The main character of The Women, Frankie McGrath, comes from an archetypical wealthy American family. The family is dead set in patriarchal traditions. Though her brother Finley McGrath serves in the Navy, Frankie’s father would not dream of a woman of the family in military service. Frankie’s father’s prized “hero’s wall” honors the men who fight for the United States. The wives get a photo on the wall with their husbands – not alone, but with their man – and nothing else.

The book has interesting dichotomies that, while subtle, are also present everywhere. Frankie is expected to be a proper lady by her family.

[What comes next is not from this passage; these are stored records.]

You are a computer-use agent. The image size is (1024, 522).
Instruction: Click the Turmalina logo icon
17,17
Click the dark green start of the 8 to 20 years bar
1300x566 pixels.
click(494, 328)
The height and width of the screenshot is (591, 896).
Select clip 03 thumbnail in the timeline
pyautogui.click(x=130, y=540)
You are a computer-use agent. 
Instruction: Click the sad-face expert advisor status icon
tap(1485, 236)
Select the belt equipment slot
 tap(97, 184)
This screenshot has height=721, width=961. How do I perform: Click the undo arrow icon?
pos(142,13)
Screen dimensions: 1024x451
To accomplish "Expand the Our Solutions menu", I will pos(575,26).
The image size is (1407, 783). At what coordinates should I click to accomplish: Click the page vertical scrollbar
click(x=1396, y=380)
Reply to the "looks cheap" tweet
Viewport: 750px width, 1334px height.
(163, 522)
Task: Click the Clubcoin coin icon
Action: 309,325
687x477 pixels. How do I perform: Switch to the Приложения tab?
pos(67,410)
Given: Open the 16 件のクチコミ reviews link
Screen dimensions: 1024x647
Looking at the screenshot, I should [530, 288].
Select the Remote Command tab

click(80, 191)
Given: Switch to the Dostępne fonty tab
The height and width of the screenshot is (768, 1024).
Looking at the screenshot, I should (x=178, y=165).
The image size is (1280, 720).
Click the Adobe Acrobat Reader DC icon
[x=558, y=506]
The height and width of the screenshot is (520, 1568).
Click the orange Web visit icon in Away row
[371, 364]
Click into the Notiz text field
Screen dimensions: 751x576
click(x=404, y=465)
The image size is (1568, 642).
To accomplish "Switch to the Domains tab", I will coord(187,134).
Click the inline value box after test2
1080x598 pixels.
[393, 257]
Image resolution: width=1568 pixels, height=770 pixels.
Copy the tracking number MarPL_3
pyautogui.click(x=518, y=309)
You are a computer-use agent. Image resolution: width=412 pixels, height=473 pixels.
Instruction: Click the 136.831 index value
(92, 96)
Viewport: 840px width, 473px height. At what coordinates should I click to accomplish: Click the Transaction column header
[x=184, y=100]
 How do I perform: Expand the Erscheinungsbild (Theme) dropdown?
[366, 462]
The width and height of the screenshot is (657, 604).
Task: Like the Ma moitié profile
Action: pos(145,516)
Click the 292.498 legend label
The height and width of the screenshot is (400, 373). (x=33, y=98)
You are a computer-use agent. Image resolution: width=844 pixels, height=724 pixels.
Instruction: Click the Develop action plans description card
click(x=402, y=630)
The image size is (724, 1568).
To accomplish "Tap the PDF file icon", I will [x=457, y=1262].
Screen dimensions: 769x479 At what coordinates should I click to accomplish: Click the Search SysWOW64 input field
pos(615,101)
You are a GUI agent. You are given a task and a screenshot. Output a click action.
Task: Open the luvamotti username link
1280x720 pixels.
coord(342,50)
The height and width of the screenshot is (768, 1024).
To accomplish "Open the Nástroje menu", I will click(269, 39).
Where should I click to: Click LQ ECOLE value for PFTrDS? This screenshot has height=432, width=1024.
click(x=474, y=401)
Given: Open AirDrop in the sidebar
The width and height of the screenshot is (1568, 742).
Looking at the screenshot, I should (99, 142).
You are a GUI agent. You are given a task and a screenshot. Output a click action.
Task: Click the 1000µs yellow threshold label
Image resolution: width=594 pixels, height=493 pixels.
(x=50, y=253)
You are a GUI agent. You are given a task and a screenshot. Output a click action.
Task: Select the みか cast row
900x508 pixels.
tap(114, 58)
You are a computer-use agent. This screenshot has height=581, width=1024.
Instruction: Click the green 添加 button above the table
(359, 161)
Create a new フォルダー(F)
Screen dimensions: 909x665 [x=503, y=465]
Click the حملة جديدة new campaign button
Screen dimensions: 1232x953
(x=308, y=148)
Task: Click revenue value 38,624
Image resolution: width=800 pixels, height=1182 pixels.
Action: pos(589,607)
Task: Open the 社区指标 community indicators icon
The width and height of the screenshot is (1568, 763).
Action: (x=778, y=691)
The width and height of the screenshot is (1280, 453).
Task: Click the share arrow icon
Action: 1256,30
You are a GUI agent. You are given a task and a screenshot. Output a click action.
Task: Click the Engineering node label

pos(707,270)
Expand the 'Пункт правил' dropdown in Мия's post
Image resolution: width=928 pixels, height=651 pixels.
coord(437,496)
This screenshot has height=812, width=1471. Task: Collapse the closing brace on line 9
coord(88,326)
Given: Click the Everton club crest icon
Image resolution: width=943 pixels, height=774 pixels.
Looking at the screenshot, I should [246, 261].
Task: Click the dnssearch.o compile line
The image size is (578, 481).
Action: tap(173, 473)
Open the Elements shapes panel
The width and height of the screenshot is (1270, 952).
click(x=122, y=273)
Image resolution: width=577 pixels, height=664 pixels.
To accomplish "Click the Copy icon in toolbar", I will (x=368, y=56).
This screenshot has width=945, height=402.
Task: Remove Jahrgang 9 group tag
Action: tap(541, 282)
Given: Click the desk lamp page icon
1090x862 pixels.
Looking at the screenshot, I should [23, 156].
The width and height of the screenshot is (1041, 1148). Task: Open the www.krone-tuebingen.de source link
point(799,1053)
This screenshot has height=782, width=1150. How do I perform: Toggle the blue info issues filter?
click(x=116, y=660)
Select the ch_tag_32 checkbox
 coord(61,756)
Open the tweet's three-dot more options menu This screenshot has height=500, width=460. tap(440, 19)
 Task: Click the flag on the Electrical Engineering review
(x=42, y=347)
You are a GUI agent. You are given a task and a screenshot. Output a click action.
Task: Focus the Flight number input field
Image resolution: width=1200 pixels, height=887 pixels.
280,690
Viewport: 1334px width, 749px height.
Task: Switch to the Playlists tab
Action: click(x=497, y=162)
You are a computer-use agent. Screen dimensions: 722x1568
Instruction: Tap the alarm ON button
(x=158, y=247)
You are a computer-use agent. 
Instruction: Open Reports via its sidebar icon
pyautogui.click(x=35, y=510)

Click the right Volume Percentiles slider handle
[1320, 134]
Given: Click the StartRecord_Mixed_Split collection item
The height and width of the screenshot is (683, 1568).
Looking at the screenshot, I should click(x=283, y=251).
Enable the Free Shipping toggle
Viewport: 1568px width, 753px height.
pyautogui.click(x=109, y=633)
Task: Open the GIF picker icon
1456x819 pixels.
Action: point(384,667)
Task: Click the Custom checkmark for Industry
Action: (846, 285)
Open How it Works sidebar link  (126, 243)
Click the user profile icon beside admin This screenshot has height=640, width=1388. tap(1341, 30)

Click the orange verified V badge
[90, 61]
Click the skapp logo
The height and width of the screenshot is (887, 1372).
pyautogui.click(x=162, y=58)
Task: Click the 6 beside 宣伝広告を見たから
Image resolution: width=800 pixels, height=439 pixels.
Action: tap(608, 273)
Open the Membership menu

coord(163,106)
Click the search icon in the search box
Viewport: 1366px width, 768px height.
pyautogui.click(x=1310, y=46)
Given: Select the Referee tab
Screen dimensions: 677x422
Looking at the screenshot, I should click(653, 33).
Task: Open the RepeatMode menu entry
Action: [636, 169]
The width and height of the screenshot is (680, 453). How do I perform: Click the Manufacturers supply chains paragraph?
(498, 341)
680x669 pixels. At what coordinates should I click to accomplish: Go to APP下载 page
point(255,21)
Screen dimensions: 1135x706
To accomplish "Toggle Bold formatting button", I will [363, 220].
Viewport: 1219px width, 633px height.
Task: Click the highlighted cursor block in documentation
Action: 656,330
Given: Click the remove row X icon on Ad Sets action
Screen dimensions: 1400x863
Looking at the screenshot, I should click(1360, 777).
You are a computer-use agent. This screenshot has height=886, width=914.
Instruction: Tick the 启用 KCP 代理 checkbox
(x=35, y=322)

In the military, she is a soldier – someone with abilities to save others, not to behave in a ladylike way. The military orders Frankie to wear typical women’s clothing as she transfers to Vietnam, but when she arrives, she is confronted with the fact that no one cares what she wears and that her dress – the clothing she was ordered to wear – is woefully inadequate for the demands of the humid jungle.

At war, Frankie sews up patients and keeps them alive – back in the States, she is told she is not properly trained to do anything but change a bedpan. Soldiers ignore the reality of who served in Vietnam again and again. “There were no women in Vietnam,” says the US Dept. of Veterans Affairs. Yes, the very organization formed to help former service members denies women’s participation in the war. This is so wrong that, as a reader, I wanted to scream at the receptionist. Hannah does that repeatedly in The Women. When Jamie, an effervescent character and love interest of Frankie’s, is mortally wounded, I felt anguish and anger that he was there in the first place. When a civilian spit in Frankie’s face as she returned to the country, I was furious.

These emotions, though, don’t feel like they’re mine. They’re Frankie’s. Hannah spins a web of story that sends the reader deep into Frankie’s life, and only her life. She doesn’t bring up the “babykiller” arguments of war protestors. She does not question if service is honorable. There is no question when Frankie returns to the country that she should be celebrated as a war hero – but when neighbors ask where she was? Her father tells them that she studied abroad. This is so painfully wrong that Frankie almost laughs – but the wave of indignation that saturates the pages is righteous and not dismissible. It’s also in contrast to how he celebrated the service of her brother Finley. Again, this is a recurring theme in the book; women in the military are not appreciated for their service.

It is almost as if two different authors wrote the book. In the United States, Hannah’s sentences are verbose and languid. The story flows a bit like honey – slow and smooth, with no sense of hurry. Hannah places the reader at parties and in the daily life of the American upper class, but never in situations of conflict. When Frankie flies on a troop carrier to Vietnam, though, everything immediately morphs. Where before writing was full to bursting with prose, it becomes hurried – almost as if there is no time to describe the places she goes. The reader is more informed than ever, but it feels as though no one can grasp the whole of the war. When soldiers go into the hospital, the book doesn’t describe how they were hurt. It only details Frankie’s efforts to save them.

Frankie meets men she grows to love; they die. Or, they only come back years later, and even then only to complicate, not improve, Frankie’s life. When she returns to the United States, everyone’s lack of acceptance of her service is almost too much to bear and she drunkenly crashes a car. Only after she enters rehab does everything finally calm down again, and the book ends with a catharsis; her father accepts that Frankie is a hero. She just doesn’t care anymore.

Hannah restrains from teaching the reader a specific lesson; perhaps it is up to you to determine what her message was. Maybe Frankie wants people to believe that war is wrong, because she serves in an organization of Veterans Against the War – but she volunteered to fight in it. So is the message to serve one’s country? You’ll have to find out for yourself by grabbing a copy of The Women – and experiencing its awesome power – now. You won’t regret it.